Only a tiny fraction of the Crimean Tatar population moved to Mubarek; while the government claimed that 4,000 of them moved to Mubarek, this figure is derived from the combination of Crimean Tatars and Volga Tatars who moved there, (Note: Even though the government was marketing the project as a national autonomy for Crimean Tatars, the government did not count Crimean Tatars as a distinct ethnic group in censuses and officially considered Crimean Tatars to be a subgroup of Volga Tatars despite their different origins. For more information, read Denial of Crimean Tatars by the Soviet Union.) with the actual population of Crimean Tatars being somewhere between 1,900 to 2,000.

The project was canceled shortly after the death of Sharof Rashidov, the mastermind of the project, who fell out of favor of party leadership after the cotton affair got more attention.

==Reception==

Most Crimean Tatars had no desire to resettle anywhere except in Crimea and were not interested in a national autonomy outside Crimea and especially did not want to participate in the project by relocating to the Mubarek District. Most Crimean Tatars viewed it as merely a scheme of Sharof Rashidov to fleece Moscow of more funds. Among the few Crimean Tatars such as Şamil Alâdin who supposed the project, many did so reluctantly and only because the Communist Party wanted them to.

Some Crimean Tatar participants in the project admitted that they understood the inherently flawed nature of the plan were personally uncomfortable with the idea and did not expect it to amount to anything.

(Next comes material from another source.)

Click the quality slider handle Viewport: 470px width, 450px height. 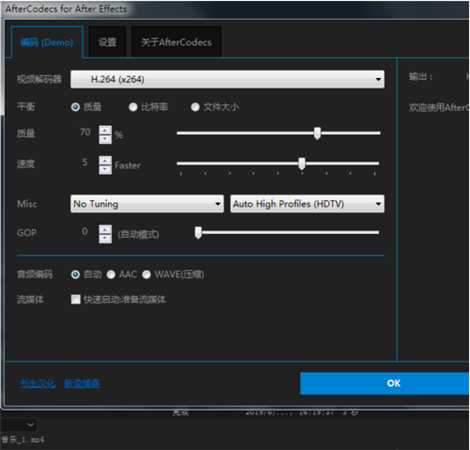click(x=317, y=133)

Crimean Tatars who supported the project were typically stigmatized as traitors to other Crimean Tatars. The project beneficial to the development of area, which was desolate at the time, and so supports of Rashidov view the project as one of his many accomplishments. However, the project remains seen in an almost universally negative light by Crimean Tatars, who compare other resettlement projects that promote residing outside of Crimea as "Mubarek zone" style projects as a point of comparison. While Crimean Tatar-Uzbek relations were not as terrible as Meskhetian Turk-Uzbek relations, and often were positive, the project did anger many Uzbeks who did not want Moscow to give Crimean Tatars a national autonomy in Uzbekistan, and Crimean Tatar-Uzbek relations could have worsened if Crimean Tatars went along with the plan to occupy the Mubarek District.